Acerはここ数年、タブレット・ノートPC・ハンドヘルドゲーミング端末などに注力する一方、スマートフォン分野では目立った活動がありませんでした。「Sospiro A15」は、そのAcerが久しぶりに投入するモデルとなります。
最大の特徴は、背面カメラモジュールの隣に配置された1.88インチ(解像度240×284)のサブディスプレイ。通知の表示、音楽再生コントロール、そしてメインカメラを使ったセルフィー撮影時のビューファインダーとして機能します。背面ディスプレイ自体は珍しい機能ではなく、Xiaomi 17 Proなどフラッグシップ機での採用事例がありますが、ミッドレンジ帯への搭載という点で注目されています。

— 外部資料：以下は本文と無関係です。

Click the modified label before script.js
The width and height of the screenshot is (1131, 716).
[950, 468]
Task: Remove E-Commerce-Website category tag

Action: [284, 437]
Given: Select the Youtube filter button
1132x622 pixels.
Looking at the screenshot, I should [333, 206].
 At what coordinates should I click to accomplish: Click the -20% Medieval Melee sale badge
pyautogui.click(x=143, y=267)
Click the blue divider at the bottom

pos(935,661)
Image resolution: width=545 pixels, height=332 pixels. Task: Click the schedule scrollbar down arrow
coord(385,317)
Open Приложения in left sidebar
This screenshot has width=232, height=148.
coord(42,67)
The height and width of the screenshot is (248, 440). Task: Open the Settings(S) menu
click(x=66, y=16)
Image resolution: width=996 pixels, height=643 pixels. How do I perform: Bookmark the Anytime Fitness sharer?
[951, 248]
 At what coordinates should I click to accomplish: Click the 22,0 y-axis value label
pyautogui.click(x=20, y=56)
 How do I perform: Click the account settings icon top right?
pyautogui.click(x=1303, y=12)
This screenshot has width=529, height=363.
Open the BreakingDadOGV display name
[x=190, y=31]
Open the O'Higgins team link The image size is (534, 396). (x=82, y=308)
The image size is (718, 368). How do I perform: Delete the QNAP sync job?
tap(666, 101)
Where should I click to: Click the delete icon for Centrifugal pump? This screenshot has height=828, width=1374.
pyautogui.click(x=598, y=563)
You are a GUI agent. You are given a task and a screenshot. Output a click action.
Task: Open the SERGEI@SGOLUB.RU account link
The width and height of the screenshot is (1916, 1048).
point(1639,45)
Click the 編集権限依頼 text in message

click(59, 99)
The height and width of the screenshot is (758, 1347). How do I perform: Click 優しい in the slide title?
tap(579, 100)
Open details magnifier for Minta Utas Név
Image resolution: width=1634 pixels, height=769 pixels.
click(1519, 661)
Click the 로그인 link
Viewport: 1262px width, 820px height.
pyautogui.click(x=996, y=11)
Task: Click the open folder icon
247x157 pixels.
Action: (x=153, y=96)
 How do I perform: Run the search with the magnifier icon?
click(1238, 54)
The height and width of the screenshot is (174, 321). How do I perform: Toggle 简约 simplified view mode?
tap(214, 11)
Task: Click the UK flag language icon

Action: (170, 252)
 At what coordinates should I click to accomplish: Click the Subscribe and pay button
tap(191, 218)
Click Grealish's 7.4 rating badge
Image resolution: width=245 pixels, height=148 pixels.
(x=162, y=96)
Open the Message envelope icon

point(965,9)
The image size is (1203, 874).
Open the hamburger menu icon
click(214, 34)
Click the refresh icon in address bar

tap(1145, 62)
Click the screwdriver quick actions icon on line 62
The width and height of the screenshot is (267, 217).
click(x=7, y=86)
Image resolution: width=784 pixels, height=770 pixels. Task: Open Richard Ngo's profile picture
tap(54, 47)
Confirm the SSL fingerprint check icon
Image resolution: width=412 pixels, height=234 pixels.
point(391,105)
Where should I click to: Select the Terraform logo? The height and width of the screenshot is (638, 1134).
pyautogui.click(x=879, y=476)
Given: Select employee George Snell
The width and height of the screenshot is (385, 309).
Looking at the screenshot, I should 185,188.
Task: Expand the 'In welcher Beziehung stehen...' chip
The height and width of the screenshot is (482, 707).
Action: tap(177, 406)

メインディスプレイは6.67インチのHD+ IPS液晶(120Hz)で、円形の小さなノッチ部に16MPのフロントカメラを搭載。背面カメラは64MPのメインセンサーとLEDフラッシュを備えます。チップセットはUnisoc T615で、4G対応のみとなっており5Gには非対応です。RAMは6GB(仮想拡張で最大14GB)、ストレージは128GBで、microSDカードによる最大1TBの拡張に対応します。バッテリーは5,000mAhで、USB-C経由で最大18Wの充電が可能です。
ソフトウェアはAndroid 16をプリインストール。IP64の防塵・防水性能を持ち、NFC、デュアルバンドWi-Fi、Bluetooth 5.0、GPS、VoLTE、ViLTEに対応します。側面指紋センサーと顔認証によるロック解除も利用可能で、3.5mmイヤホンジャックやFMラジオも搭載しています。カラーバリエーションはNaranja Vibrante(オレンジ)とAzul Profundo(ブルー)の2色です。
5Gに非対応という点は、2026年のスマートフォンとしては少々物足りなさもありますが、低価格帯に背面ディスプレイを持ち込むという点で、Sospiro Aは野心的とも言えます。
ちなみにAcerはまだSospiro Aの価格および正式な発売日をあきらかにしていません。Acerのラテンアメリカ向けスマートフォン事業はSenwa Global Internationalというブランドライセンス保有企業が運営しています。そのため、北米や欧州、アジア地域ではこの製品が発売される可能性は低そうです。